Output the lines of the records from the one containing "You are a computer-use" through the last, both ends included. Leave pictures out.

(Collected data)
╭──

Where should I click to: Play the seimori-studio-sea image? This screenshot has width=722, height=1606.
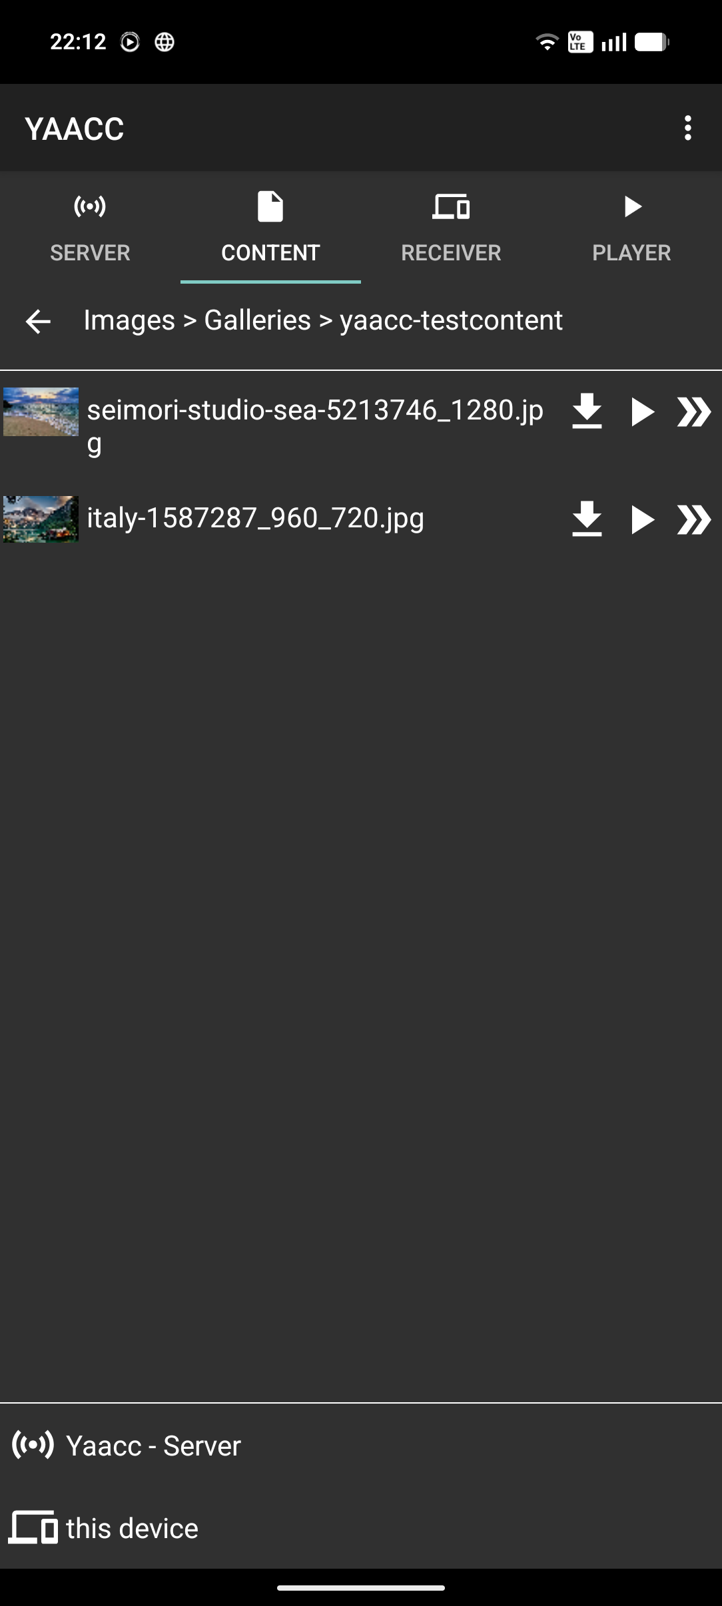point(641,411)
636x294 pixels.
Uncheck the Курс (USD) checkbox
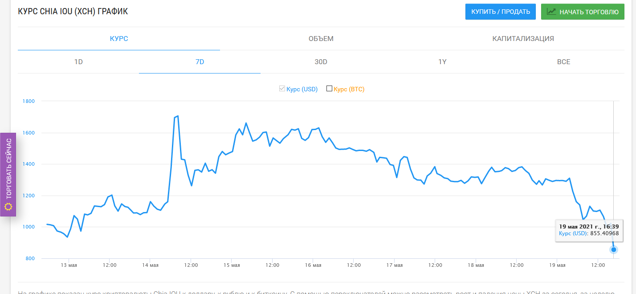pyautogui.click(x=282, y=89)
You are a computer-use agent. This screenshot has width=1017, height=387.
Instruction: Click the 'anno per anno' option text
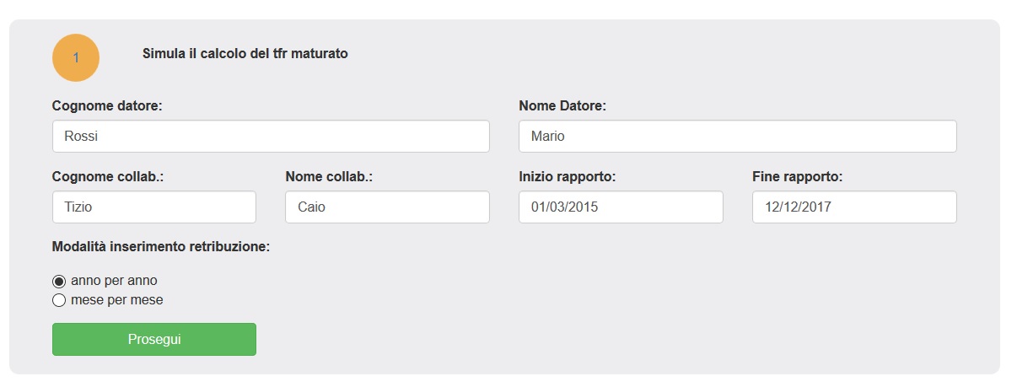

╰──

▸ PROBLEM SOLUTION
You are a computer-use agent. This screenshot has width=1017, height=387.
Instruction: Click the 'anno per anno' option text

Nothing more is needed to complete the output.